Task description
Set down the records that follow exactly, every line of them.

Raw data
=== Section Start ===
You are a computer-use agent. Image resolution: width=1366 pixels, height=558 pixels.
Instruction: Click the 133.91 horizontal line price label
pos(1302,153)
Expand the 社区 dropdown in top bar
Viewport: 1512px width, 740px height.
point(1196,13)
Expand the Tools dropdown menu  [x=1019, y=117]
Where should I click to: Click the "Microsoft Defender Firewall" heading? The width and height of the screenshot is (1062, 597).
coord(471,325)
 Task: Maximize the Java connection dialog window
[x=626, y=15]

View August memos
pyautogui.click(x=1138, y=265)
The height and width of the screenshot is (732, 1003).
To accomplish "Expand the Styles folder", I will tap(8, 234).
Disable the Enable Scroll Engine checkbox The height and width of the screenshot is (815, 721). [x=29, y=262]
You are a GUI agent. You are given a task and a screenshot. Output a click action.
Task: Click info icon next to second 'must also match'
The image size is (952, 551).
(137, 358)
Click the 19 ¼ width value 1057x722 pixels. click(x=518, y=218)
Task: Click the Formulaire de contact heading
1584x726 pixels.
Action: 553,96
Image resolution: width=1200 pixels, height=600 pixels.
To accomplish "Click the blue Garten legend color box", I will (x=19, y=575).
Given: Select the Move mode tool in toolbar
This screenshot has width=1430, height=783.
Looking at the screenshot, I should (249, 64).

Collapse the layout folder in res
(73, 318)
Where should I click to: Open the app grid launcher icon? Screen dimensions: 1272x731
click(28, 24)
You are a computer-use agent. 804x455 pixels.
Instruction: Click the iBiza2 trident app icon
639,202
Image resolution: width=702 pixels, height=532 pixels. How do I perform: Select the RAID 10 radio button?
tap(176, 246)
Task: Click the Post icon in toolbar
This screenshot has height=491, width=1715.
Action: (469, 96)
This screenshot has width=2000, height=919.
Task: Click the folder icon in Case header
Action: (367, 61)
=== Section End ===
Output of the task
You are a computer-use agent. Image resolution: width=1366 pixels, height=558 pixels.
Instruction: Click the 133.91 horizontal line price label
pos(1302,153)
Expand the 社区 dropdown in top bar
Viewport: 1512px width, 740px height.
point(1196,13)
Expand the Tools dropdown menu  [x=1019, y=117]
Where should I click to: Click the "Microsoft Defender Firewall" heading? The width and height of the screenshot is (1062, 597).
coord(471,325)
 Task: Maximize the Java connection dialog window
[x=626, y=15]

View August memos
pyautogui.click(x=1138, y=265)
The height and width of the screenshot is (732, 1003).
To accomplish "Expand the Styles folder", I will tap(8, 234).
Disable the Enable Scroll Engine checkbox The height and width of the screenshot is (815, 721). [x=29, y=262]
You are a GUI agent. You are given a task and a screenshot. Output a click action.
Task: Click info icon next to second 'must also match'
The image size is (952, 551).
(137, 358)
Click the 19 ¼ width value 1057x722 pixels. click(x=518, y=218)
Task: Click the Formulaire de contact heading
1584x726 pixels.
Action: 553,96
Image resolution: width=1200 pixels, height=600 pixels.
To accomplish "Click the blue Garten legend color box", I will (x=19, y=575).
Given: Select the Move mode tool in toolbar
This screenshot has width=1430, height=783.
Looking at the screenshot, I should (249, 64).

Collapse the layout folder in res
(73, 318)
Where should I click to: Open the app grid launcher icon? Screen dimensions: 1272x731
click(28, 24)
You are a computer-use agent. 804x455 pixels.
Instruction: Click the iBiza2 trident app icon
639,202
Image resolution: width=702 pixels, height=532 pixels. How do I perform: Select the RAID 10 radio button?
tap(176, 246)
Task: Click the Post icon in toolbar
This screenshot has height=491, width=1715.
Action: (469, 96)
This screenshot has width=2000, height=919.
Task: Click the folder icon in Case header
Action: (367, 61)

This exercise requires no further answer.